Copying rule for the data below: take the line containing "This screenshot has" and every line after it to the end, exactly, and drop all pictures.

━━ Dataset content

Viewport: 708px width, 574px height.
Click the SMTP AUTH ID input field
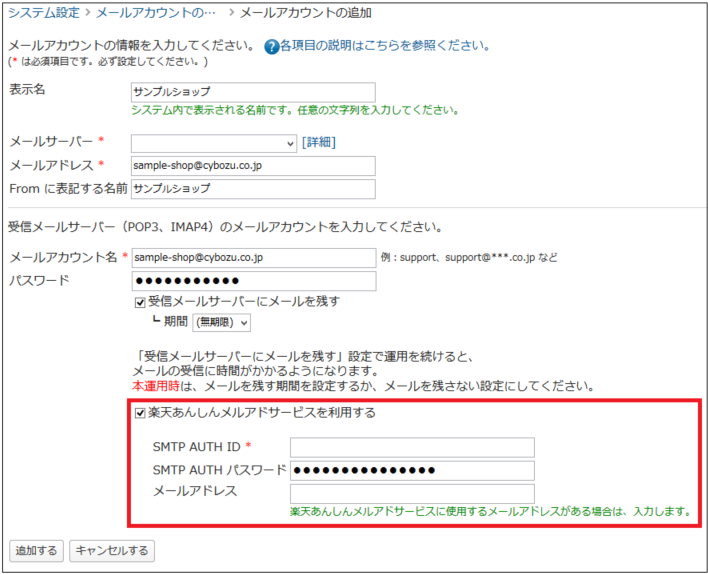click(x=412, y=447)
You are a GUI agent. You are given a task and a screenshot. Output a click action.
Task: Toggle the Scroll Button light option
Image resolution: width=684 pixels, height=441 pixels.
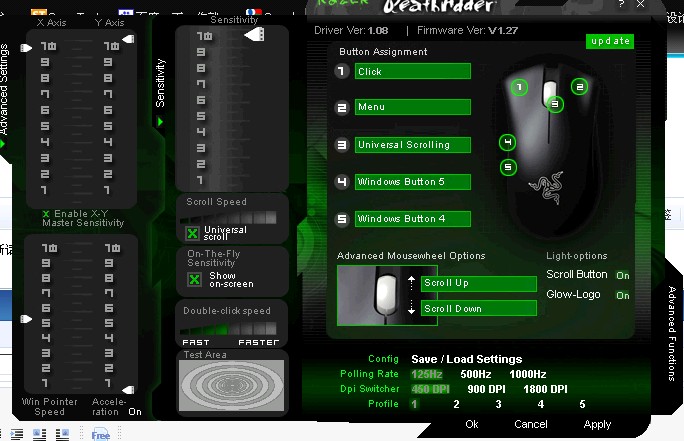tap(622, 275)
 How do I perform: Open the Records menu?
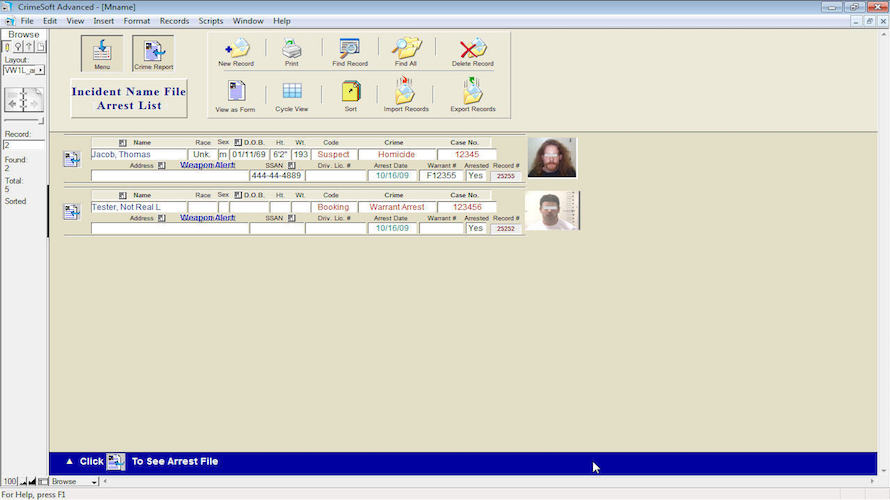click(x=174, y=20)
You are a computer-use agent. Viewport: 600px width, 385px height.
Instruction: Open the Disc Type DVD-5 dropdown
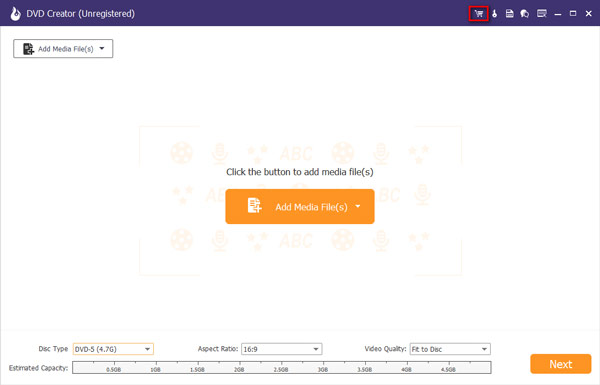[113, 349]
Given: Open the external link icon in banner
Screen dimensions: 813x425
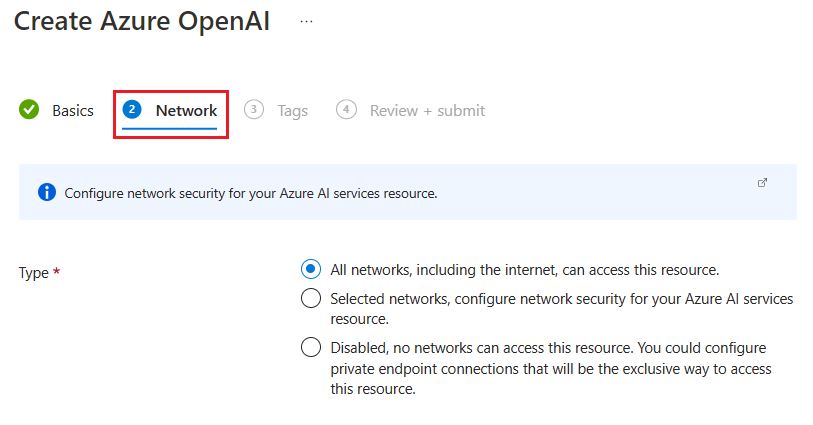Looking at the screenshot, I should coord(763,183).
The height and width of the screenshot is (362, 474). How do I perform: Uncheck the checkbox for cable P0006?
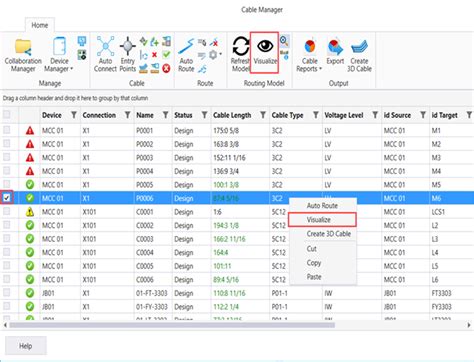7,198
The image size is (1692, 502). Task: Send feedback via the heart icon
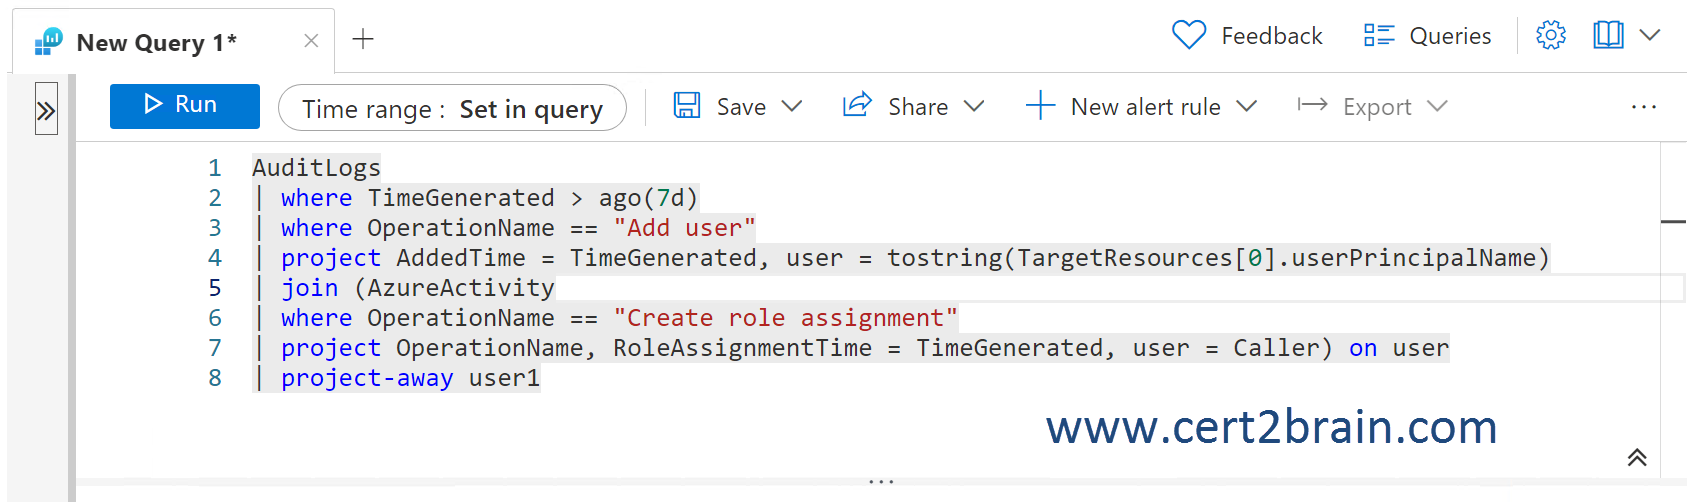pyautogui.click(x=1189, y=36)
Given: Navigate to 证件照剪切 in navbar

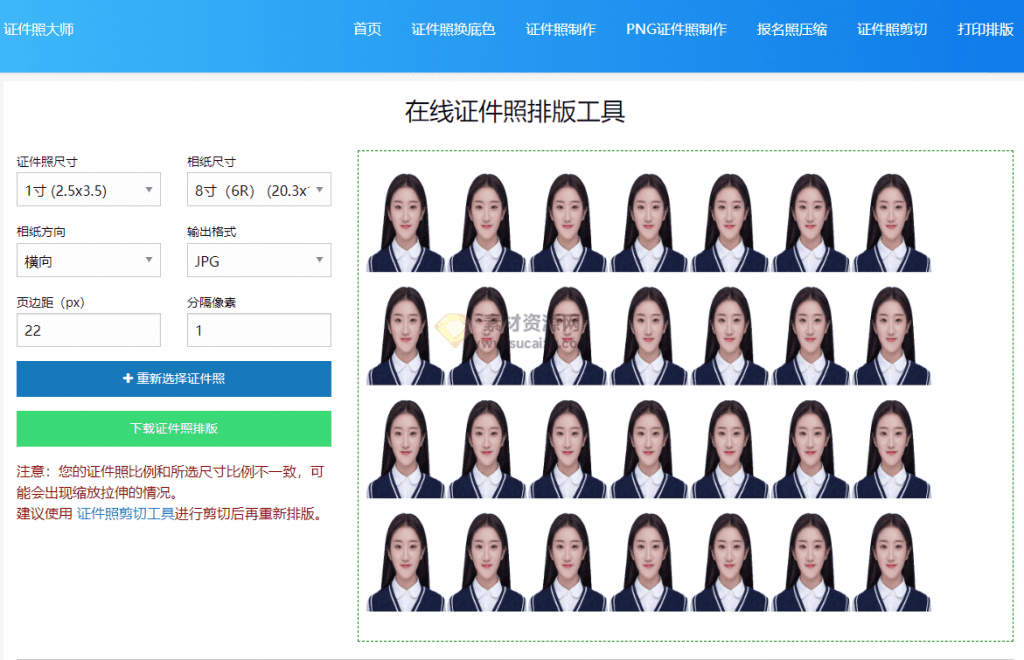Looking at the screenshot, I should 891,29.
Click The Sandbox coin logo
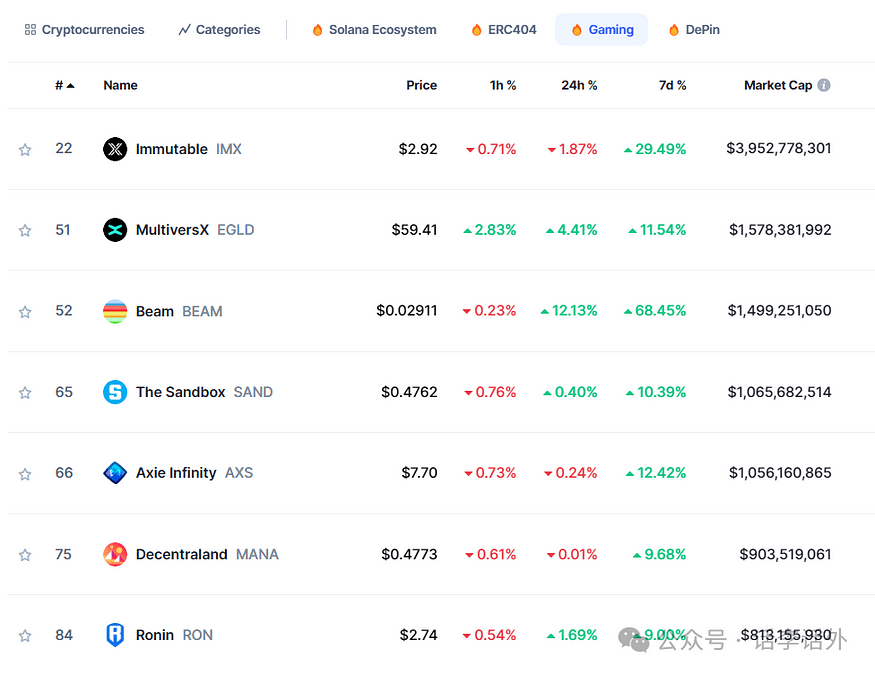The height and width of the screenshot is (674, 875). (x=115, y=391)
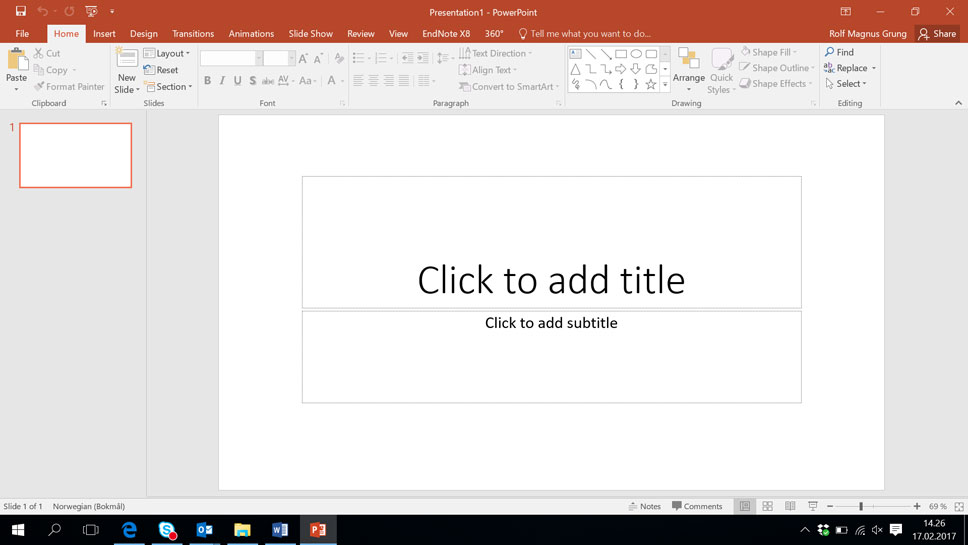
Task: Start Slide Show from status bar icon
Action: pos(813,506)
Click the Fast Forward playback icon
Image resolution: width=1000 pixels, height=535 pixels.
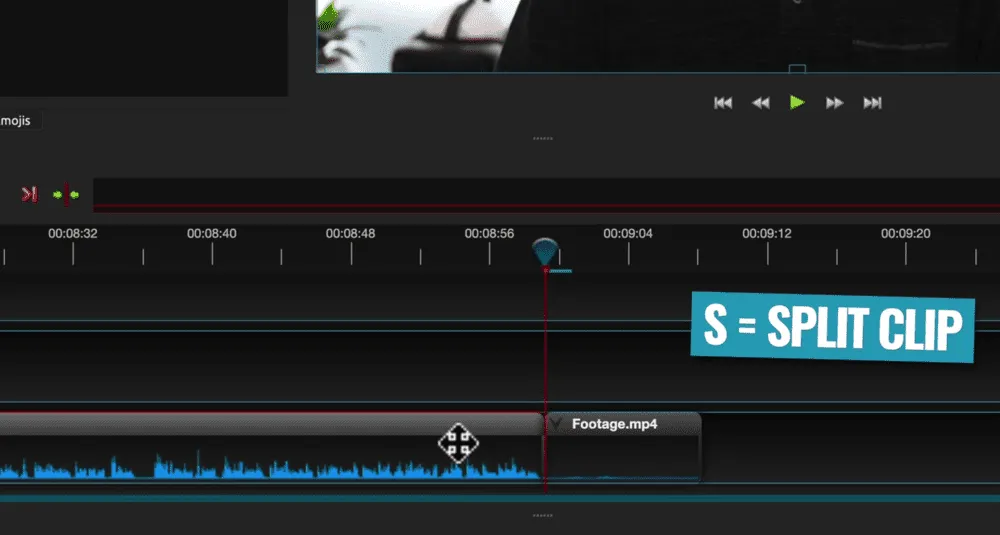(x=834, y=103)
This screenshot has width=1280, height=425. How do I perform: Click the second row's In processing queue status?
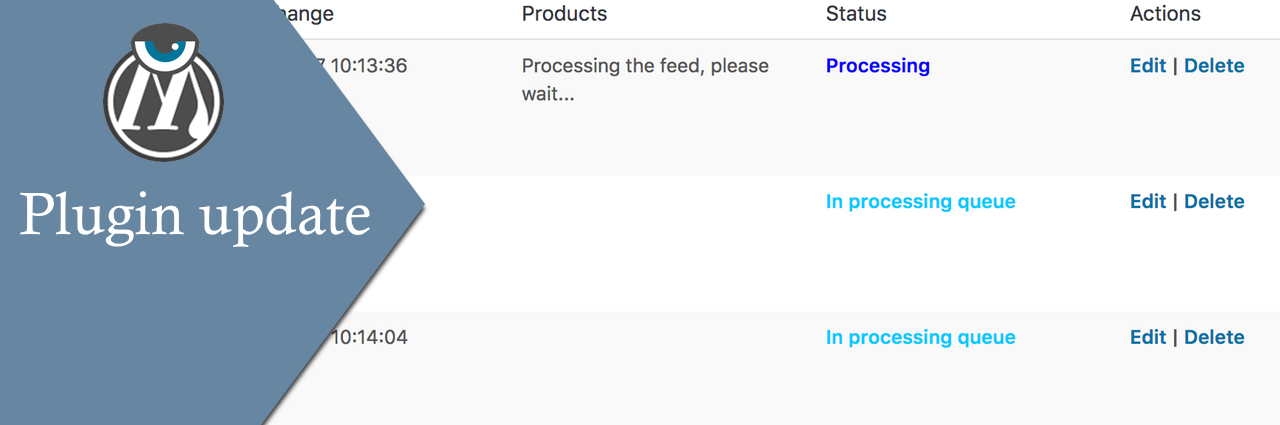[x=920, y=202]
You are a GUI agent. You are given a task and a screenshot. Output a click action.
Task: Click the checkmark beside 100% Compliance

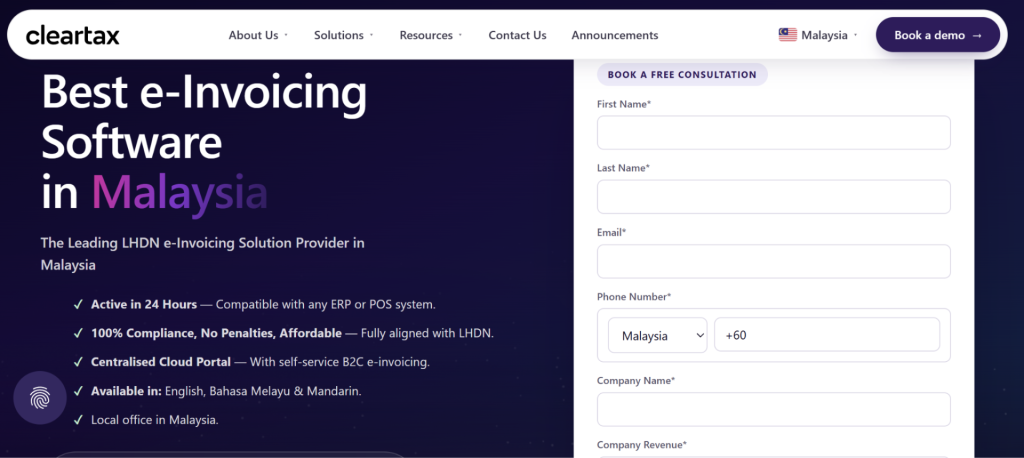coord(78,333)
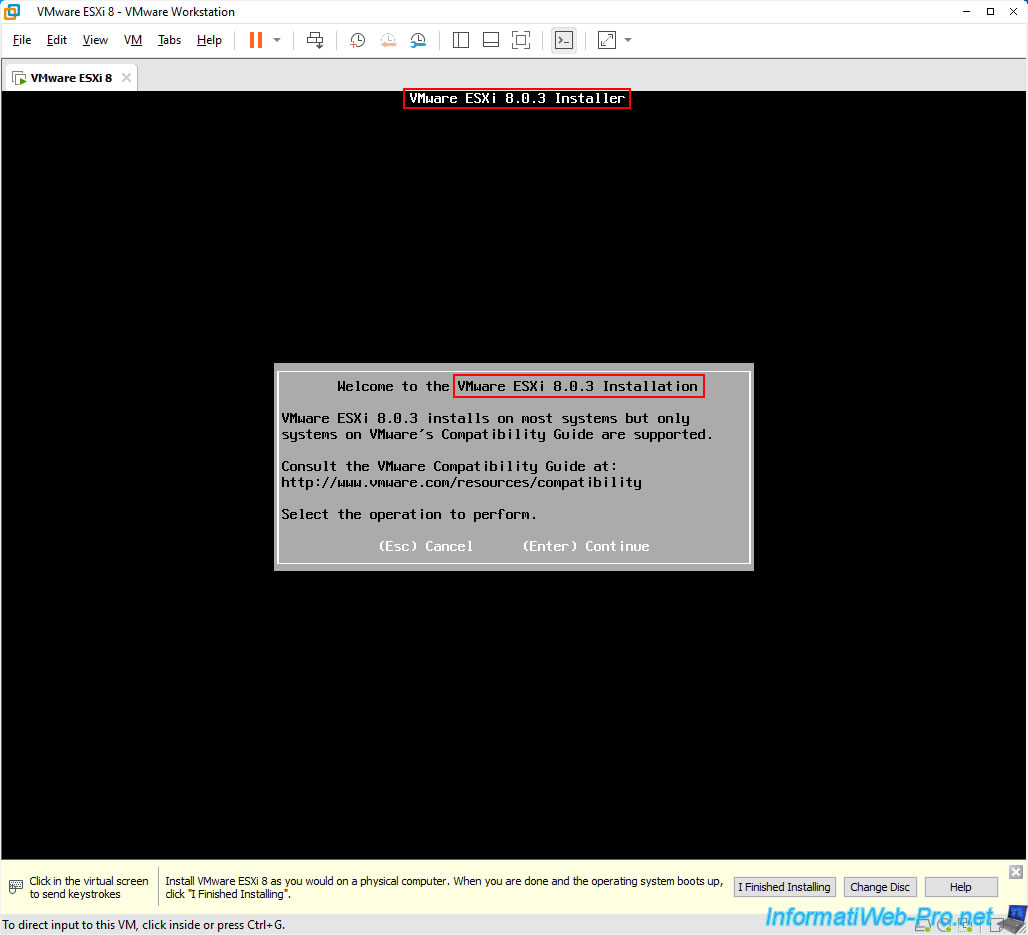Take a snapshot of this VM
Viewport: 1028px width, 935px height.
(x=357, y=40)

━━━━

◆ Output below ◆
This screenshot has width=1280, height=425. How do I perform: Click the second row's In processing queue status?
[x=920, y=202]
You are a GUI agent. You are given a task and a screenshot. Output a click action.
Task: Click the checkmark beside 100% Compliance

coord(78,333)
Take a snapshot of this VM
Viewport: 1028px width, 935px height.
(x=357, y=40)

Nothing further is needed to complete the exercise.